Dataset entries
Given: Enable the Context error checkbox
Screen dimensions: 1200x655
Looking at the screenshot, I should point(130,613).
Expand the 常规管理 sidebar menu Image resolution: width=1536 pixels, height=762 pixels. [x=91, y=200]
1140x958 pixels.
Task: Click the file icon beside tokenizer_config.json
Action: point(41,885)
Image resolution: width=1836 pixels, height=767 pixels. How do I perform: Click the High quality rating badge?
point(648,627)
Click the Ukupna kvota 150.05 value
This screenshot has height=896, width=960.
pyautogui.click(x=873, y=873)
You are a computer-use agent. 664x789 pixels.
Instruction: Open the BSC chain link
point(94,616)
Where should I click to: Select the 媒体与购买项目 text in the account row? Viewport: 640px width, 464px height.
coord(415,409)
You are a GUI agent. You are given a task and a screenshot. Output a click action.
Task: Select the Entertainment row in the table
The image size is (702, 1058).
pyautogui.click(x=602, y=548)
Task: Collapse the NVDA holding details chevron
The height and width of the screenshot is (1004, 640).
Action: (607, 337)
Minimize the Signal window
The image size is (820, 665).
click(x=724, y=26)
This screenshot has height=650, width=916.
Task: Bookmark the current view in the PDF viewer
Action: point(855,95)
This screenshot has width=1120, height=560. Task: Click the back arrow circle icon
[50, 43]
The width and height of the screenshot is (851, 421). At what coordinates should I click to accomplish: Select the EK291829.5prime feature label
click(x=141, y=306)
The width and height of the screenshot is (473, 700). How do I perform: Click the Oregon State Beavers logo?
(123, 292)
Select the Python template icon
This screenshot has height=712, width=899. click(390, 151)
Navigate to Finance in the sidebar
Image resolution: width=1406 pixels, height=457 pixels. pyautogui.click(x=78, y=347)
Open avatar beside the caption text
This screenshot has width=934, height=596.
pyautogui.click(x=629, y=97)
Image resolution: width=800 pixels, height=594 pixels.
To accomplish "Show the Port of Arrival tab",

[Task statement]
Exactly the lines from the one containing "The height and" through the final line of the records must appear in your reply, and no others.

[Answer to the exercise]
The height and width of the screenshot is (1004, 640).
Action: (607, 337)
Minimize the Signal window
The image size is (820, 665).
click(x=724, y=26)
This screenshot has height=650, width=916.
Task: Bookmark the current view in the PDF viewer
Action: point(855,95)
This screenshot has width=1120, height=560. Task: Click the back arrow circle icon
[50, 43]
The width and height of the screenshot is (851, 421). At what coordinates should I click to accomplish: Select the EK291829.5prime feature label
click(x=141, y=306)
The width and height of the screenshot is (473, 700). How do I perform: Click the Oregon State Beavers logo?
(123, 292)
Select the Python template icon
This screenshot has height=712, width=899. click(390, 151)
Navigate to Finance in the sidebar
Image resolution: width=1406 pixels, height=457 pixels. pyautogui.click(x=78, y=347)
Open avatar beside the caption text
This screenshot has width=934, height=596.
pyautogui.click(x=629, y=97)
Image resolution: width=800 pixels, height=594 pixels.
To accomplish "Show the Port of Arrival tab",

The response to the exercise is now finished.